Hello, When I copy paste a text from Word with German Umlaut (ü, ä), they are not replaced by their corresponding HTML entities (ä,...). I noticed that some of them are in two letters: I mean you need to delete twice: first to remove the ¨ and then to remove the letter. Is there any plugin for that? Or a way to parse ans replace such letters? Thank you
Tue, 10/28/2014 - 07:57
#1
Word uses extended unicode
A problem exists in pasting text from Microsoft Word to a browser window, because javascript itself does not implement the full unicode character set, but omits some rarely-used high-number codes. Surprisingly this does not affect plain HTML, but affects all javascript apps. Microsoft in their infinite wisdom have chosen to use some of these extended character codes in Word output. The 'smart quote' is a frequently-encountered example.
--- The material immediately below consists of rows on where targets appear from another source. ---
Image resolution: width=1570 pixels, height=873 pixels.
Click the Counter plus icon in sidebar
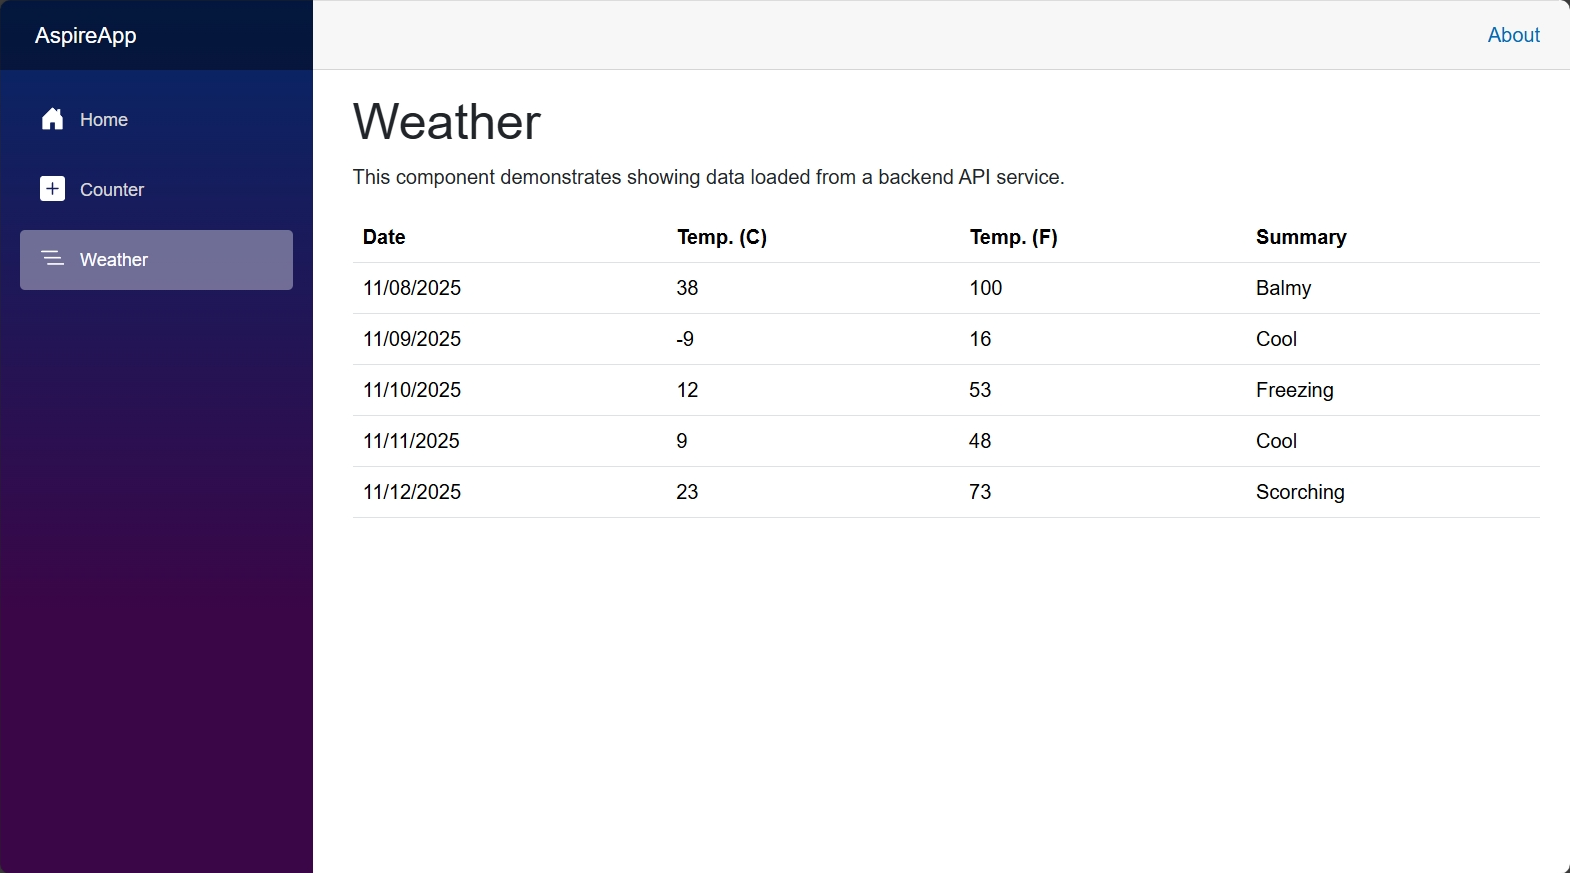point(53,189)
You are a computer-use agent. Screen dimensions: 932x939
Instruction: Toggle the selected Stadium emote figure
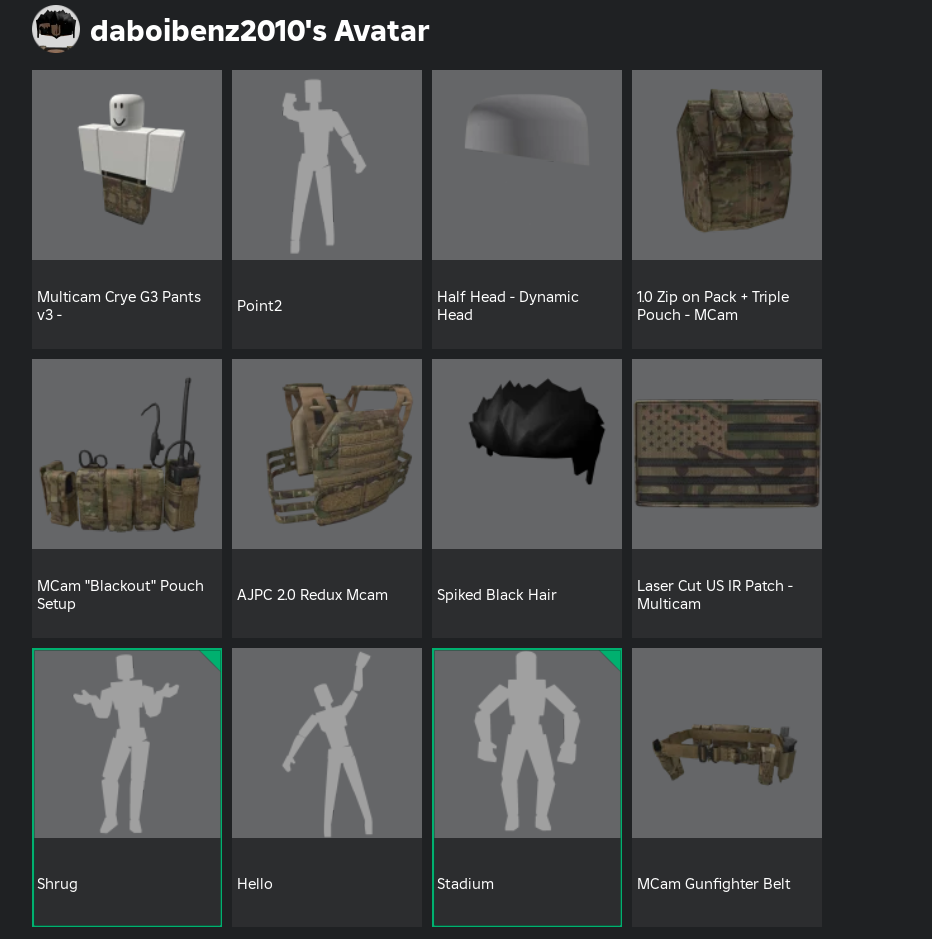pyautogui.click(x=527, y=743)
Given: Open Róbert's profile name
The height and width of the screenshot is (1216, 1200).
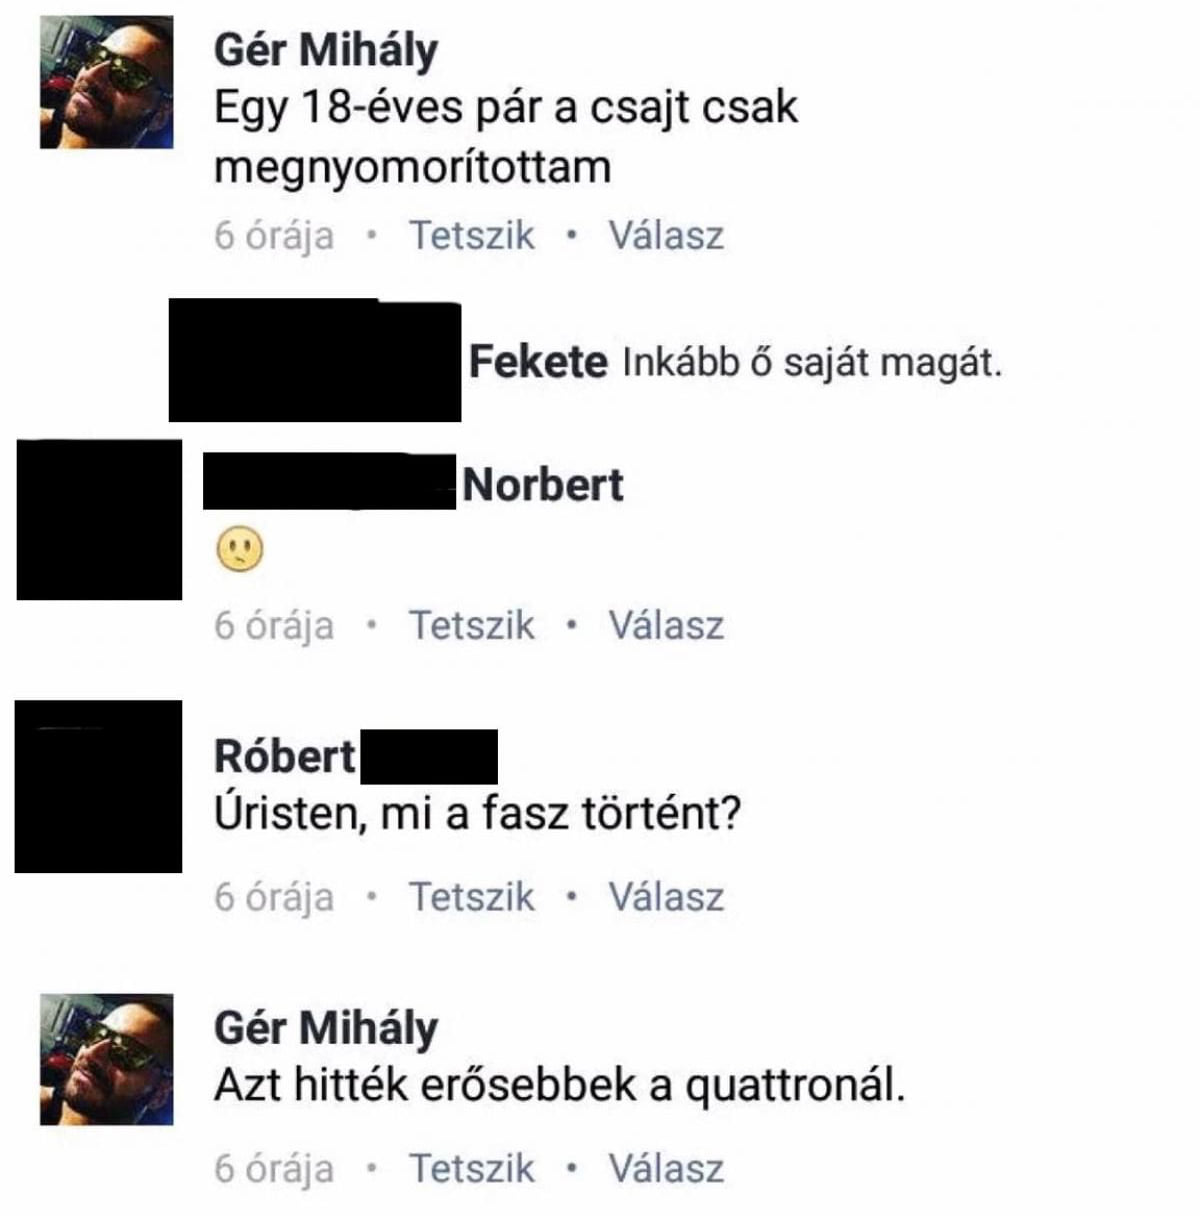Looking at the screenshot, I should pos(285,756).
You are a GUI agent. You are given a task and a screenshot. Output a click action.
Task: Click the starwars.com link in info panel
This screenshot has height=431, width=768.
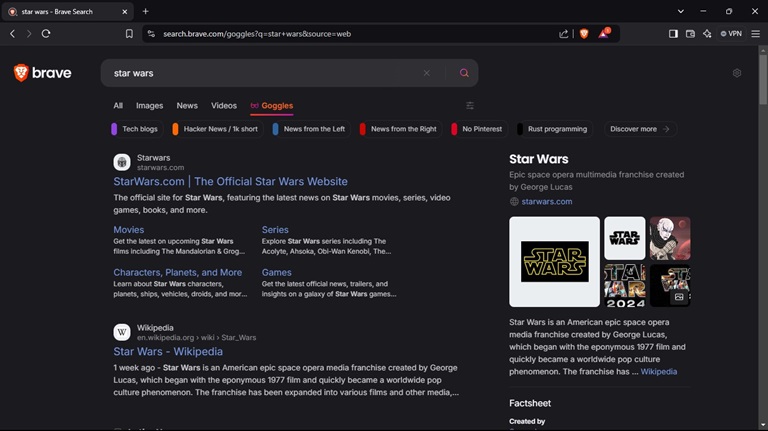click(546, 201)
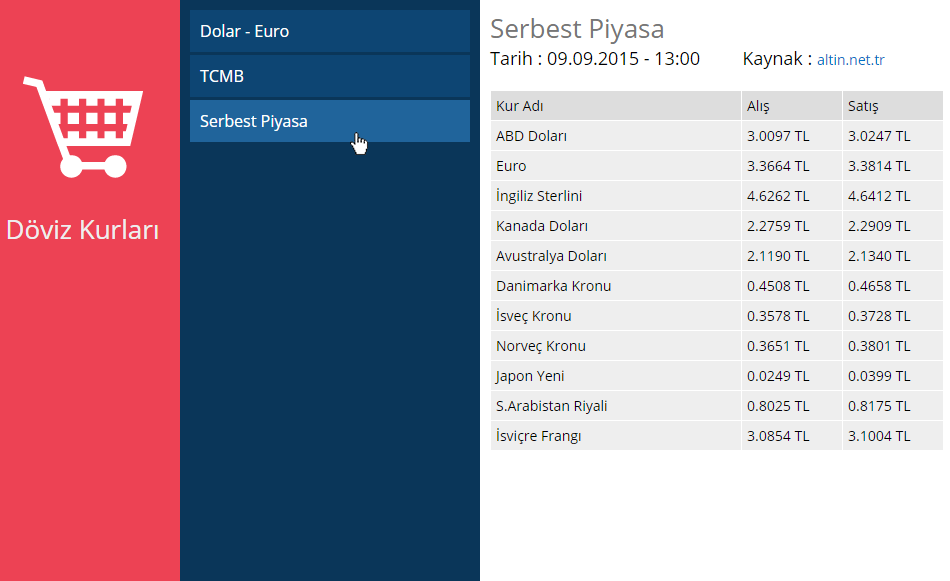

The way to find out if this is the problem would be to examine the unicode byte sequences being issued by a paste from Word into a hex editor. Pasting Arial unicode umlauted characters from charmap to CK works normally, thus I suspect it is the problem.
The character is ü
The character is ü which gives me 75 cc 88 (hex) which normaly be ü and should give me c3 bc (hex).
The unicode is \u0075\u0308.
What I do now is parsing the text when I get the data.
For those who are in the same
For those who are in the same case, I found the solution here: http://stackoverflow.com/a/1144788/2379208.
Thank you iwrconsultancy for your time.
Unsupported unicode
Yes, as I suspected it's UTF-32. (or UTF-24 if such an encoding exists) There is no fix possible in any javascript app since javascript itself cannot handle these codes, being limited to UTF-16. Any fix would have to be at the clipboard level before the data is pasted.
String replacement may work in specific situations, but not in the general case because once in javascript storage there is no way of telling if three bytes make up a nonstandard code, or parts of two valid codes.
This explains the situation quite well. Basically, although the shortcoming is in javascript, Microsoft should have had more sense than to create this problem. There are plenty of situations where Web coders have to forego the use of js functions which do not work in all browsers, and use a more compatible function instead. Why Microsoft thought they could disregard such concerns is beyond me.